BLAST FROM THE PAST: LAURA’S BATHROOM LONDON

While we were in London, we stayed at my friend laura’s house. It was a really really cool house, and not lame or kitschy at all. It was really cold, because it was London at the start of winter, and also because the whole living area was just below street level. They had this tv that made everyone look green, and a clean kitchen that I think laura was the only one who cooked in it. One night we stayed there after we had been to a party nearby. The party was…very lame to be honest, full of annoying pretentious type people who talked about very boring things and didn’t wear interesting clothes or be funny or even dance to good music, they played annoying 30’s slapper (flapper) music all night, which ONE song might’ve been passable, but they played it the whole time, and once everyone had their go at doing a very simple version of the charleston with their hands all out and jazzy-like, pulling a hilarious over the top mime happy face, there really were no other moves you could do. Apart from putting on smells like teen spirit and totally bust their groove by moshing drunkenly into them and all their friends. So we weren’t the favourites, to say the least. But that was the high point of the night.
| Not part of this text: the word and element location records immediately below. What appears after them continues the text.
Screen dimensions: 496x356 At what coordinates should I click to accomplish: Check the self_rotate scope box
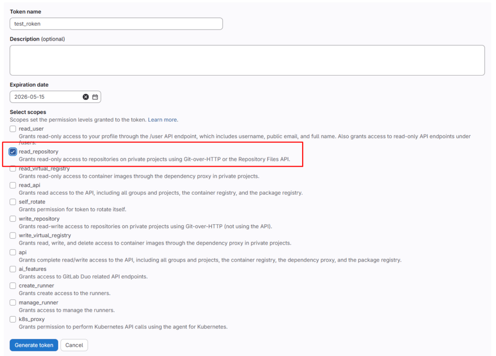point(13,202)
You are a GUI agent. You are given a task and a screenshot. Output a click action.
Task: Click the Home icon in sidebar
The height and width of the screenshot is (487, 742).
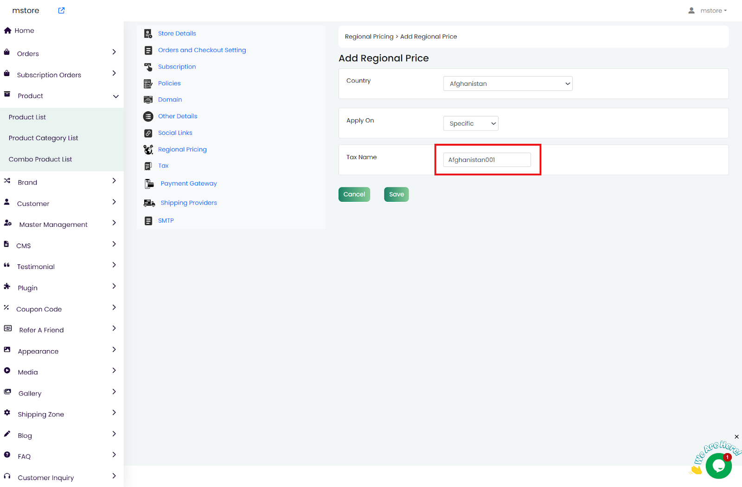point(7,31)
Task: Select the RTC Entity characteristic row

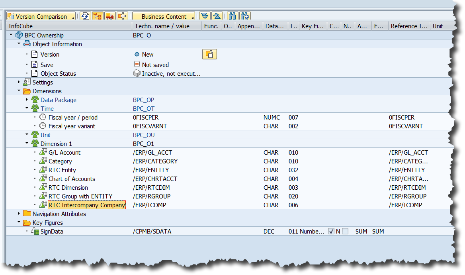Action: coord(62,170)
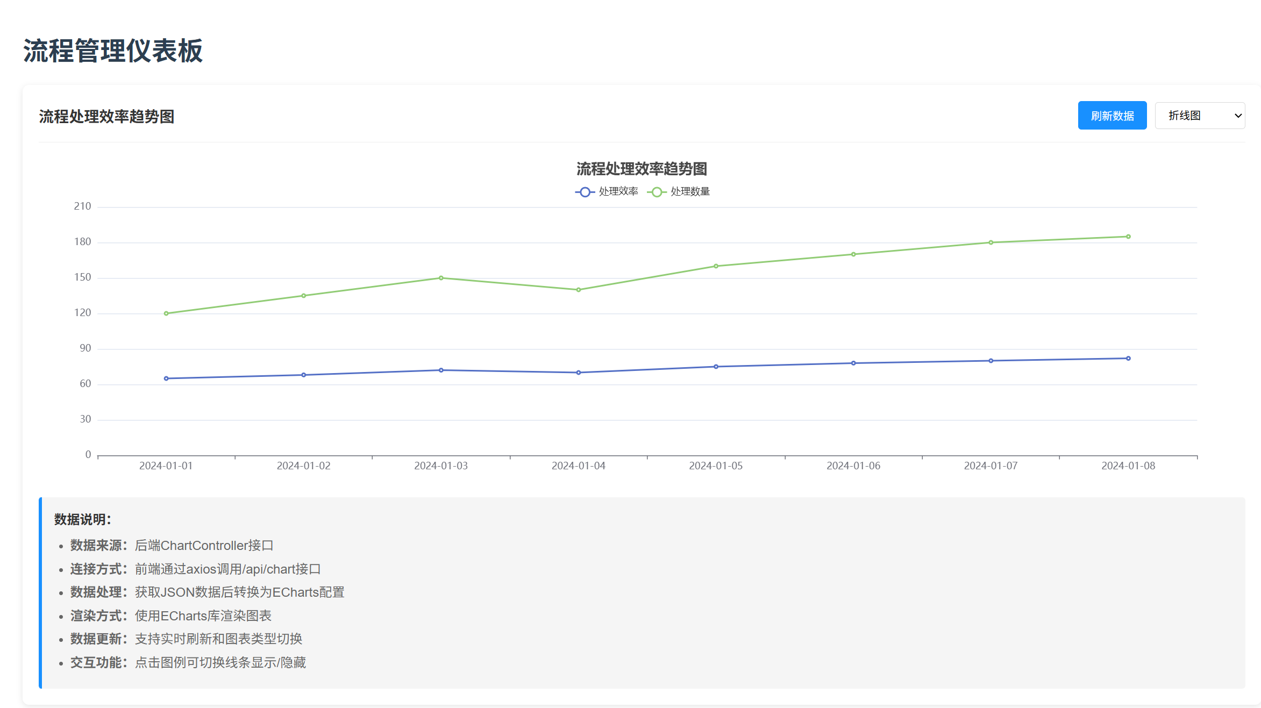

So anyway, we had to stay there, we’ll we certainly didn’t HAVE to, but laura was kind enough to offer since we were about five hundred thousand miles from where we were living. And in the morning, after three hours sleep, after nine bottles of wine, after a massive screaming match with Sam, after talking to too many annoying people, after sleeping in an ice chamber, after spewing in their toilet, after begging god to no avail to take me away from this hellish place, Sam and I had to get up and go have breakfast at the crack of dawn with his parents and his brother and his brother’s girlfriend. Who are, incidentally, all amazing people. But who all were, incidentally, on my list containing every other person on the planet, of people whose eyes I did not want to have to look into over a mediocre London vomit-fest excuse for a fuckin breakfast.

So I get to have a shower though. Well, not so much get to have one, as slunk into the shower to try and humanise myself as quickly as possible before anyone else has woken up. So the shower is at the top top floor of this house, I think there were four floors maybe. And it’s got this dodgy looking glass door. And when I opened this door, the door opened up into the actual shower, like the shower room was the shower, and the floor was slightly concave with a drain in the middle of it. And a toilet. And a window right beside the shower that won’t close, and is wide open. Over the whole grey windy freezing city. And the shower is four piddling dribbles, that barely coat my left shoulder blade. And the main door to the shower room keeps blowing open. And there’s no towels left in there for me to use. So I have to use my shirt. And even though my friend laura use to be a hairdresser, there are no nice hair products, and no hairdryer. And all my clothes got wet off the floor. And then to exacerbate the hollow depression of the whole experience I went and waited for the bus outside on a Sunday morning and there was no souls around just me and this bleak bleak morning and I listened to Elliott smith sing 2.45am, and hear him tell about splitting things back in two.

So that was an awful awful bathroom. That has been my only bathroom so far to get no stars whatsoever.